The single became Wink's second No. 1 on Oricon's singles chart. It sold over 523,000 copies and was certified Platinum by the RIAJ.

===Track listing===
All lyrics are written by Neko Oikawa; all music is arranged by Motoki Funayama.

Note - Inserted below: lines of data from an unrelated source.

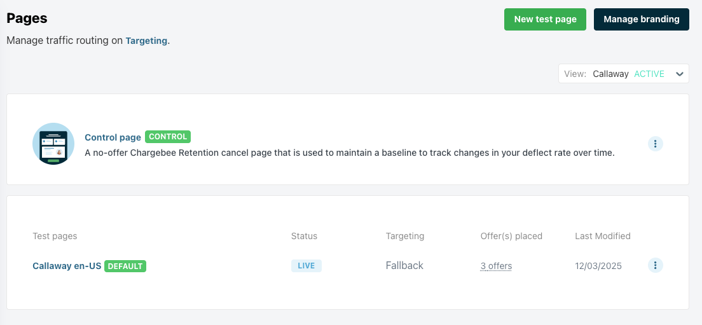Click the green CONTROL badge
Screen dimensions: 702x325
pos(168,137)
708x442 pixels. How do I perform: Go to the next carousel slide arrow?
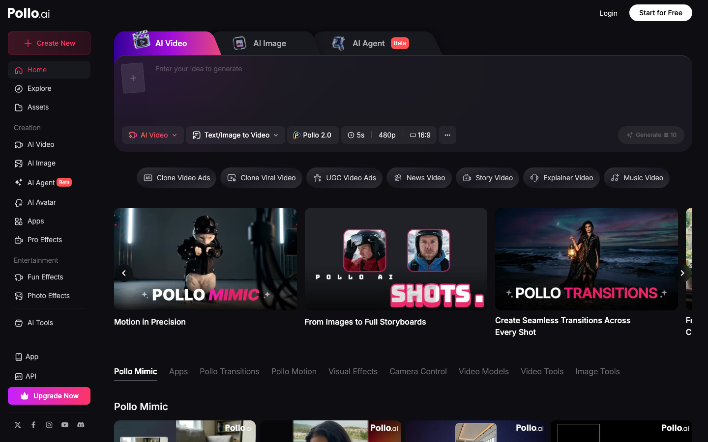(682, 273)
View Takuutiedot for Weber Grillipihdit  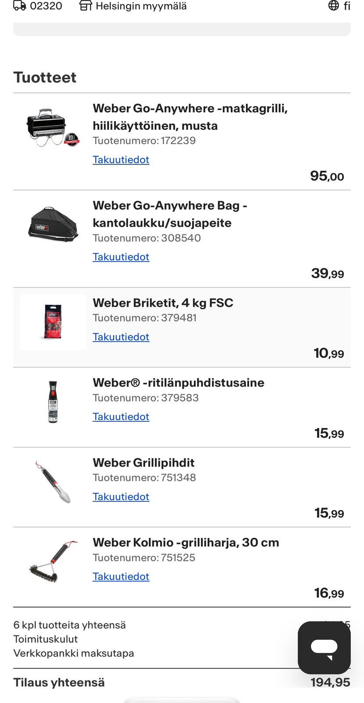[121, 496]
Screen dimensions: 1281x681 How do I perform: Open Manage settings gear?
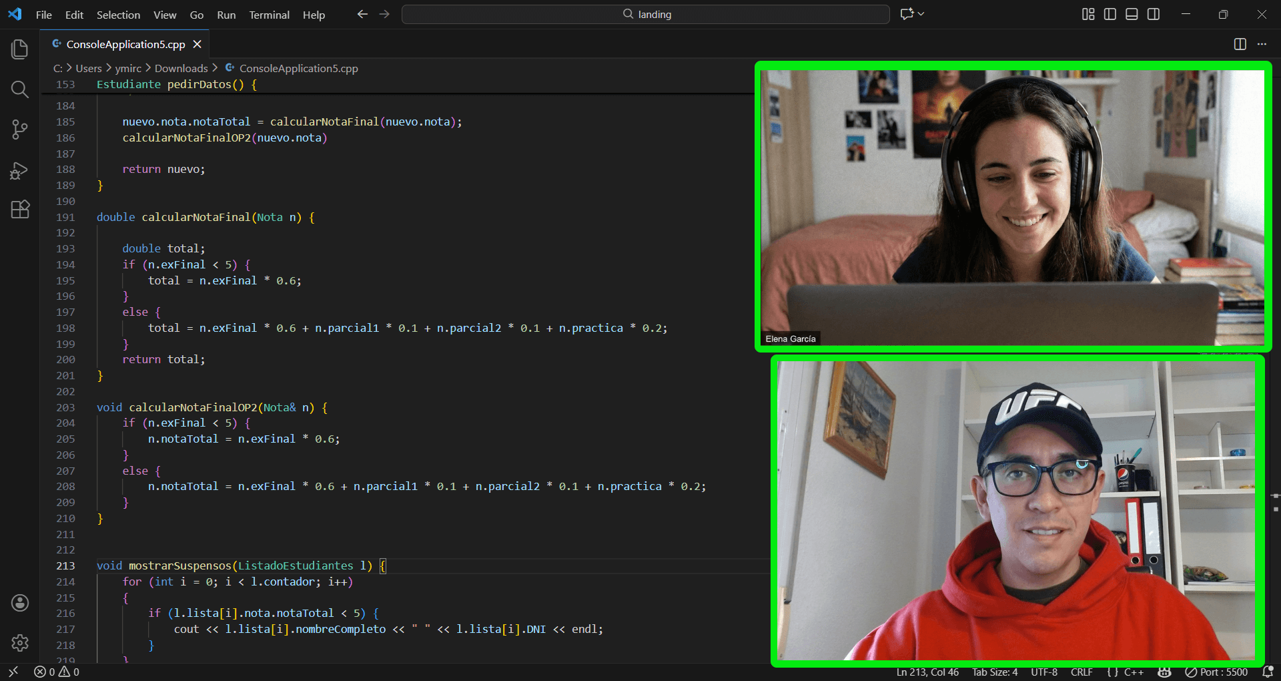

| No. | Title | Music | Length |
|---|---|---|---|
| 1. | "Namida wo Misenai de (Boys Don't Cry)" ((涙をみせないで 〜Boys Don't Cry〜; "Don't Show Tears (Boys Don't Cry)")) | Matjaž Kosi |  |
| 2. | "Only Lonely" | Ben Findon; Mike Myers; Bob Puzey; |  |

=== Chart positions ===
- Weekly charts

| Chart (1989) | Peak position |
|---|---|
| Japanese Oricon Singles Chart | 1 |
| Japanese The Best Ten Chart | 1 |

- Year-end charts

| Chart (1989) | Peak position |
|---|---|
| Japanese Oricon Singles Chart | 10 |
| Japanese The Best Ten Chart | 5 |

=== Certifications ===

| Region | Certification | Certified units/sales |
| Japan (RIAJ) | Platinum | 400,000^{^} |
^{^} Shipments figures based on certification alone.